The entries that follow include a run beginning at the line with "Click the slider help question mark icon" and ending at the line with "You are a computer-use agent. Screen"; restate that run word for word and leave the rest out.
┏━━
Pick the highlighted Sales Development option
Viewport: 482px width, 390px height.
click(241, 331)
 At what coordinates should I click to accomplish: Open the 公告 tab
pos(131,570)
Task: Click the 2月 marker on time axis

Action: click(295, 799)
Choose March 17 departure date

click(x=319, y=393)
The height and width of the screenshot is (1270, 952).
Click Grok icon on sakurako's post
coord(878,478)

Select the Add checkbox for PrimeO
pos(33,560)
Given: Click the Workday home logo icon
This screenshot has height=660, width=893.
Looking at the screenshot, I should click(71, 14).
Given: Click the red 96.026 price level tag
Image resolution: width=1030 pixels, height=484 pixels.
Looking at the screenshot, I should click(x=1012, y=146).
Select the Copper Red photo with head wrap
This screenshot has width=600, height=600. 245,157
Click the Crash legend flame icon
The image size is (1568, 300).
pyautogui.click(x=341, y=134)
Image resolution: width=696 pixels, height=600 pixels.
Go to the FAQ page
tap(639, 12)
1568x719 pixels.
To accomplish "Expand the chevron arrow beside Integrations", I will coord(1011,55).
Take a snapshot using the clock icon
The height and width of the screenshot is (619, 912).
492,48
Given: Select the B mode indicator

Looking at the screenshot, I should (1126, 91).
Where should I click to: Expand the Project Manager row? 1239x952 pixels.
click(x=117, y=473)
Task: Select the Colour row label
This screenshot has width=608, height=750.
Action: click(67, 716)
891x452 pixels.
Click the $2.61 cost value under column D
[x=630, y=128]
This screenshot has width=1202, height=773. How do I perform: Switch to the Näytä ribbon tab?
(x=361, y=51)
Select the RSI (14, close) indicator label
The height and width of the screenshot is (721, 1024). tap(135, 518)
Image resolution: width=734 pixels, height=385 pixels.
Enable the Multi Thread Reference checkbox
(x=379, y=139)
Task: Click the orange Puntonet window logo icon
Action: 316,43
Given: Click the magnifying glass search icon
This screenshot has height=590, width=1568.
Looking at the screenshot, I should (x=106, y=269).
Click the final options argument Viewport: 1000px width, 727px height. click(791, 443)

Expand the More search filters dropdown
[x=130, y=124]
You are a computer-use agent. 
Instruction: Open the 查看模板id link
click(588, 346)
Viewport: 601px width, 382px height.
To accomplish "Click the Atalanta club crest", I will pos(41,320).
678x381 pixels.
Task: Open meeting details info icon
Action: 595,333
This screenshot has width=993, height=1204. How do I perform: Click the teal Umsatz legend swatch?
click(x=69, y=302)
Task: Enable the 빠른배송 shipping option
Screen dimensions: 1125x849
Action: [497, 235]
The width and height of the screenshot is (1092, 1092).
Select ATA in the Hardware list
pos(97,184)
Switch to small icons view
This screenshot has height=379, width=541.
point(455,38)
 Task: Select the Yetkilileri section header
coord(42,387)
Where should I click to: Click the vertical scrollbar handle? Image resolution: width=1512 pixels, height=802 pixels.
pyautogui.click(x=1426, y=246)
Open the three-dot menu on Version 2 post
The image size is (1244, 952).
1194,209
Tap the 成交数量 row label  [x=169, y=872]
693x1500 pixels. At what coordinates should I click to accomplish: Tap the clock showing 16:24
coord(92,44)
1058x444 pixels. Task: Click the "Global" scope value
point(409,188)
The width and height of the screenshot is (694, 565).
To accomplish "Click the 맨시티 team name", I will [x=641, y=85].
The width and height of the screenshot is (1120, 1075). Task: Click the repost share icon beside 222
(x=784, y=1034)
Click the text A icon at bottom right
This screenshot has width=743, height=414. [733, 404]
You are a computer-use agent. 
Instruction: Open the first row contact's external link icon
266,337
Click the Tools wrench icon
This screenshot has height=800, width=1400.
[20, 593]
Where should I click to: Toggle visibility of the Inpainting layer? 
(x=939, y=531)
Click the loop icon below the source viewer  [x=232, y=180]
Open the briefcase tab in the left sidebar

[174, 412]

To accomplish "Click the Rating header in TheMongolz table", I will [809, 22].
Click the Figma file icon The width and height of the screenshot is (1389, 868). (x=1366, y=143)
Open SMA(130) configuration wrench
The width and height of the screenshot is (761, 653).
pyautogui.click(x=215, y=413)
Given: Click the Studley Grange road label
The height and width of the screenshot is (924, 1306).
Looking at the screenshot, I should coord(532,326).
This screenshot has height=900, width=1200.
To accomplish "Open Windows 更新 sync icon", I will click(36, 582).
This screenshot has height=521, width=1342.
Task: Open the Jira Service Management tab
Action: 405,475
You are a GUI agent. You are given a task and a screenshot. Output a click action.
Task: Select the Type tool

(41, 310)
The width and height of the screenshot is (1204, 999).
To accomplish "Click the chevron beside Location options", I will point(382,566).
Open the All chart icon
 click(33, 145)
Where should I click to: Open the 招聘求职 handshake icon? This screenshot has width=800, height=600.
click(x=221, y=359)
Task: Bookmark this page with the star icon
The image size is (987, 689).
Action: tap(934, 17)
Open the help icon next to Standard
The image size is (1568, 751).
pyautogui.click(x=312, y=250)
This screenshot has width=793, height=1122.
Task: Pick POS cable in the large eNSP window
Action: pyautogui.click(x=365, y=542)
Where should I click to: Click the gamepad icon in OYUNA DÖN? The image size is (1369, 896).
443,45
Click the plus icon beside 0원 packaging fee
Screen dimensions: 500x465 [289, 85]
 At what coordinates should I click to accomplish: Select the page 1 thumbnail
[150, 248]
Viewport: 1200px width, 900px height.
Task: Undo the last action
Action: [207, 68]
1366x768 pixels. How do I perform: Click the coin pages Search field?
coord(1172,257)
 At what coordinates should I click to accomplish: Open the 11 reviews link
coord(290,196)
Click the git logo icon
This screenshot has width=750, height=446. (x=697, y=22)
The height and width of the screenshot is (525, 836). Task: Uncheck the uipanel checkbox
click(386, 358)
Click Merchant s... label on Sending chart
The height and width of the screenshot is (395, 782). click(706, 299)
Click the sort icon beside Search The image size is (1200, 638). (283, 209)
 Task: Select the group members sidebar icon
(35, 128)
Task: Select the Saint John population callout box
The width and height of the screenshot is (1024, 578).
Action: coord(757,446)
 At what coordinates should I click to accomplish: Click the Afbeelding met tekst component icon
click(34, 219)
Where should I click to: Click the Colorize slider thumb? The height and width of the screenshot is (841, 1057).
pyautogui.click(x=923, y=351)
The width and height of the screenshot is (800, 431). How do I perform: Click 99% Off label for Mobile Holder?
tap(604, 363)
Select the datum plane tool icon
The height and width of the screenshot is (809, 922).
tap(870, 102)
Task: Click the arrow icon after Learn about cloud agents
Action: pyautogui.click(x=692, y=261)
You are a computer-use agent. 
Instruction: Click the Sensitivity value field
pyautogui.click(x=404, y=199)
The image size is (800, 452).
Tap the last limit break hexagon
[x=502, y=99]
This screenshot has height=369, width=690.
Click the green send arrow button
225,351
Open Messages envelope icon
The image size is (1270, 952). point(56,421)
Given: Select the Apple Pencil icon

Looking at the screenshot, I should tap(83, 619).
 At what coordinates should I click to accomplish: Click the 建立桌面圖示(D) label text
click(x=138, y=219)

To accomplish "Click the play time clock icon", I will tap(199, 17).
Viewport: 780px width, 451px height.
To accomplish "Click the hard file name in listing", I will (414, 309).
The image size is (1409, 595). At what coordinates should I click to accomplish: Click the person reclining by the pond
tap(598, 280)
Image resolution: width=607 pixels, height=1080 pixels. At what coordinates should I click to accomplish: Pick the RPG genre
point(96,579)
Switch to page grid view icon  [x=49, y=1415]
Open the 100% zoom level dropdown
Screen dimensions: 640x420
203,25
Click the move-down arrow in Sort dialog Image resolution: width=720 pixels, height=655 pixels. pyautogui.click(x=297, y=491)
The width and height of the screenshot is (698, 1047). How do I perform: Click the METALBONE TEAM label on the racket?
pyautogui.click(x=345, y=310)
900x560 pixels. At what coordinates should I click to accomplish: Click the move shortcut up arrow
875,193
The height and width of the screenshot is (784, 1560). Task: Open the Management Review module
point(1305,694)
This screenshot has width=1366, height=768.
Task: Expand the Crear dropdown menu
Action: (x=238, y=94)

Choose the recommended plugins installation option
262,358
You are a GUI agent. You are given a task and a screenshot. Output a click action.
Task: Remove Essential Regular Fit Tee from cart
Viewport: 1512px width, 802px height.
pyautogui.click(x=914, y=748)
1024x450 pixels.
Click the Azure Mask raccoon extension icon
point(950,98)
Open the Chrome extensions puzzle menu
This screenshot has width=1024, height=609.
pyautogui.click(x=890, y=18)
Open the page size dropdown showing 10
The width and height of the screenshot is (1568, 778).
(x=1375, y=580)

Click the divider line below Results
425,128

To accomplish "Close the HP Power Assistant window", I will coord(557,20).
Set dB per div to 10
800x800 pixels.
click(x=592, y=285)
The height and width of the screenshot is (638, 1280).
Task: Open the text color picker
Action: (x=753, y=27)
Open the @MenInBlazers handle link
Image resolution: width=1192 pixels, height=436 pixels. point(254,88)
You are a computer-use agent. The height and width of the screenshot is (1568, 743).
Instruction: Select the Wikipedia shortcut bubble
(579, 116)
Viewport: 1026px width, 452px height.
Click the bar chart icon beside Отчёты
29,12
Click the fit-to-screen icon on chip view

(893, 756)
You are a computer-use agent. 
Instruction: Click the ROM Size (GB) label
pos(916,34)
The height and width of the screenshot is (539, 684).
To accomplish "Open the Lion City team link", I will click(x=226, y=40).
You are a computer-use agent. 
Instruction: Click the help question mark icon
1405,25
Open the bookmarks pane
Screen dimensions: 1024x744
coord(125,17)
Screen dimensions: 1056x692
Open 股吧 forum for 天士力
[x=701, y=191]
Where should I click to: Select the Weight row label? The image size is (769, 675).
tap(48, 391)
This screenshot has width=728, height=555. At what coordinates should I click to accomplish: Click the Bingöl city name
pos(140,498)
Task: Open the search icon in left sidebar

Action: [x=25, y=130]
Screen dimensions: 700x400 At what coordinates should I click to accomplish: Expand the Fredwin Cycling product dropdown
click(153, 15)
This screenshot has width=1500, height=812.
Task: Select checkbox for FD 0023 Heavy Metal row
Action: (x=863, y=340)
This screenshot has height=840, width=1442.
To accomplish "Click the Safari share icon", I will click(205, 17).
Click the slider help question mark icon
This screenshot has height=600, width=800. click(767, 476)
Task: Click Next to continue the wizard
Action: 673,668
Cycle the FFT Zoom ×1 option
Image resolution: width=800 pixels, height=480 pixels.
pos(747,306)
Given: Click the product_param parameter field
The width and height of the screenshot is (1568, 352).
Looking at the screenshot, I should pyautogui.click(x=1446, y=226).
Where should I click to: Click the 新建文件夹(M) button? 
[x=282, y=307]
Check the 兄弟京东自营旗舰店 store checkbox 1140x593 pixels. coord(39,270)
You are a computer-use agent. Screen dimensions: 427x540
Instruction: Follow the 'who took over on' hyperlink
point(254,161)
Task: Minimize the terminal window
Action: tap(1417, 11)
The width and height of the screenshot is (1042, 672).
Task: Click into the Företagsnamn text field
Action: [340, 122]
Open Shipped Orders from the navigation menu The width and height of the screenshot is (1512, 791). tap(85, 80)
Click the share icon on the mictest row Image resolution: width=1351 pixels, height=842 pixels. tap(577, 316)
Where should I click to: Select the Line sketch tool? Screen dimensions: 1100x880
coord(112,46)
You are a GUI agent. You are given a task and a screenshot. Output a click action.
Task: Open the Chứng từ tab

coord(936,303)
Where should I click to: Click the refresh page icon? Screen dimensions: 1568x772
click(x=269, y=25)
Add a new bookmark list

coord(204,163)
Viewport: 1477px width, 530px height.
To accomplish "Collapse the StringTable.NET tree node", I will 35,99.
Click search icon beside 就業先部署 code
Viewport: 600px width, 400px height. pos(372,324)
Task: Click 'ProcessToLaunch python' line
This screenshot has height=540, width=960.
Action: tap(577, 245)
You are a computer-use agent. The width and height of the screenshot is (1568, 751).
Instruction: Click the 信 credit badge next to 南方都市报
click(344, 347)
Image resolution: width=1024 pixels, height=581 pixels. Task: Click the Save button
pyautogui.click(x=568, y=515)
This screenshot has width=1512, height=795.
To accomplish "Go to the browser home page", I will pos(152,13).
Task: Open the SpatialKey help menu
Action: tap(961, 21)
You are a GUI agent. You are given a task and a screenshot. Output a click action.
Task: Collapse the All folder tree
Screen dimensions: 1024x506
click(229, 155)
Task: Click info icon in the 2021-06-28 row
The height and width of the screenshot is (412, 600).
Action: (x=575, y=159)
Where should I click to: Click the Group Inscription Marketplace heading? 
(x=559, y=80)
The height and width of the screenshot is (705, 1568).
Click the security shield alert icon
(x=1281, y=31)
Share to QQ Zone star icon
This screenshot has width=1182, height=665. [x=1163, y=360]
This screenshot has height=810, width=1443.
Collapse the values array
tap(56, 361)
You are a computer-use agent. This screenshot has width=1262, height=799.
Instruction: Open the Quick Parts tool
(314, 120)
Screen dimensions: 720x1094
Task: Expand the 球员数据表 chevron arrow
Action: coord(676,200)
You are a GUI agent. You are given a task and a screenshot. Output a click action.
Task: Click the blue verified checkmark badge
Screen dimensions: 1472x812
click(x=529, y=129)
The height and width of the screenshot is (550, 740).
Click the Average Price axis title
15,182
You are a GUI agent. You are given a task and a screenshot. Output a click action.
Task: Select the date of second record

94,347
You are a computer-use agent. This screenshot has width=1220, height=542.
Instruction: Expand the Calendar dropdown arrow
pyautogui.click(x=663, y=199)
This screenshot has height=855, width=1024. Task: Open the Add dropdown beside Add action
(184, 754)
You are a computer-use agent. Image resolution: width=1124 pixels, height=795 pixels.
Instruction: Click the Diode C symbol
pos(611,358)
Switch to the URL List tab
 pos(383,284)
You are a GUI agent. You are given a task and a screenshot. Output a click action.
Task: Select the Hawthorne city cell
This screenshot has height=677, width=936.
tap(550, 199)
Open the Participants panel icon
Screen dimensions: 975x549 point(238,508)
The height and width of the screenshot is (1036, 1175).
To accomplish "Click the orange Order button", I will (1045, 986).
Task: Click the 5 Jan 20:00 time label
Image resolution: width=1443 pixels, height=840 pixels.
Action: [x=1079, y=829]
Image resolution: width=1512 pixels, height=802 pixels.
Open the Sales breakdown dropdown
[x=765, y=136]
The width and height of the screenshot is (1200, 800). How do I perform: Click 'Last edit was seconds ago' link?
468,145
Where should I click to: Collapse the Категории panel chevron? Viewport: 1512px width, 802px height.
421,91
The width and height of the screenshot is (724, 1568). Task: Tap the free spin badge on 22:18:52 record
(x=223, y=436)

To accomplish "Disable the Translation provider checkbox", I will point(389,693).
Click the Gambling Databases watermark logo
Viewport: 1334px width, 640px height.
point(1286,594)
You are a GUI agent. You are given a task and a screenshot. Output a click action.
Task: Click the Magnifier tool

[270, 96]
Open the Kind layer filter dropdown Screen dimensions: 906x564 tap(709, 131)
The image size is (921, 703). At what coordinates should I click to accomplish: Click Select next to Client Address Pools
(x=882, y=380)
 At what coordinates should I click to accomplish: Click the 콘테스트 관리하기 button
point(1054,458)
┗━━
EXERCISE OUTPUT:
Click the slider help question mark icon
This screenshot has height=600, width=800. click(767, 476)
Task: Click Next to continue the wizard
Action: 673,668
Cycle the FFT Zoom ×1 option
Image resolution: width=800 pixels, height=480 pixels.
pos(747,306)
Given: Click the product_param parameter field
The width and height of the screenshot is (1568, 352).
Looking at the screenshot, I should pyautogui.click(x=1446, y=226).
Where should I click to: Click the 新建文件夹(M) button? 
[x=282, y=307]
Check the 兄弟京东自营旗舰店 store checkbox 1140x593 pixels. coord(39,270)
You are a computer-use agent. Screen dimensions: 427x540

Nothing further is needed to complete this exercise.